Política

Wanderson de Oliveira deixa o Ministério da Saúde

Enfermeiro atuou como secretário de Vigilância em Saúde e trabalhou na pasta por 16 anos

Wanderson de Oliveira atuou como secretário de Vigilância em Saúde. Foto: José Dias/PR
Wanderson de Oliveira atuou como secretário de Vigilância em Saúde. Foto: José Dias/PR

Em plena pandemia do novo coronavírus, a gestão do Ministério da Saúde segue em crise. Neste domingo 24, o secretário de Vigilância em Saúde, Wanderson de Oliveira, anunciou que deixará o cargo na segunda-feira 25, após recentes exonerações no comando da pasta.

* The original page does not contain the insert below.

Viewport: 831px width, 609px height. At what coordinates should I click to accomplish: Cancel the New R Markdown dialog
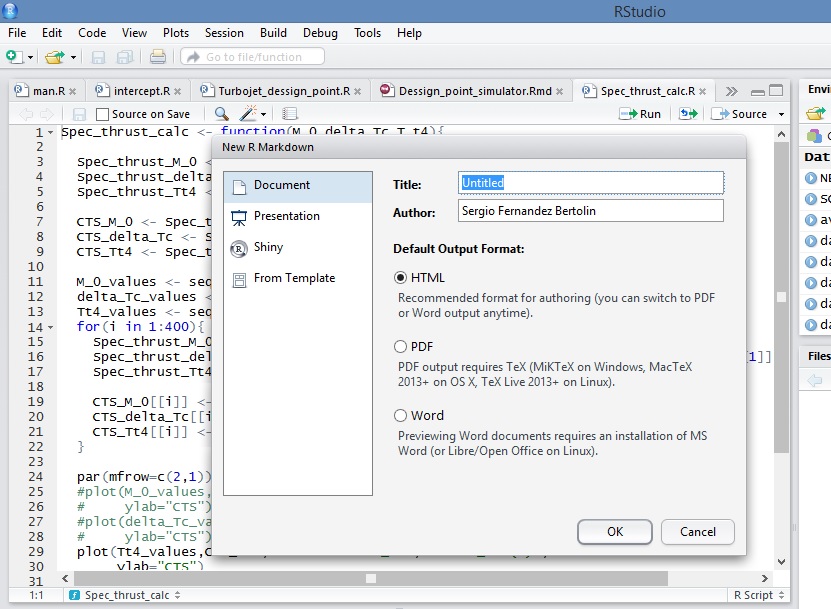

Oliveira já havia pedido demissão em 15 de abril, quando ascendiam rumores de que Luiz Henrique Mandetta seria dispensado pelo presidente Jair Bolsonaro. Porém, no mesmo dia, Mandetta convenceu Oliveira a permanecer no posto.

O então secretário assistiu à queda de Mandetta e sobreviveu no Ministério por toda a gestão de Nelson Teich, que durou menos de um mês. Agora, a pasta está sob comando interino do general Eduardo Pazuello.

Oliveira pede demissão num momento em que a Saúde está sendo inchada por militares. Em 19 de maio, Pazuello nomeou um time de oficiais para cargos de gestão, finanças e assessoramento da pasta, entre eles coronéis, tenentes e majores.

Oliveira trabalhou no Ministério da Saúde por 16 anos. Ele é doutor e mestre em epidemiologia pela Faculdade de Medicina da Universidade Federal do Rio Grande do Sul (UFRGS), com especializações voltadas para gestão de serviços em saúde.

Antes da pandemia do coronavírus, o enfermeiro já havia atuado na coordenação do Ministério da Saúde em outras emergências sanitárias, como a epidemia de influenza em 2009 e a crise da síndrome da zika congênita, entre 2015 e 2016.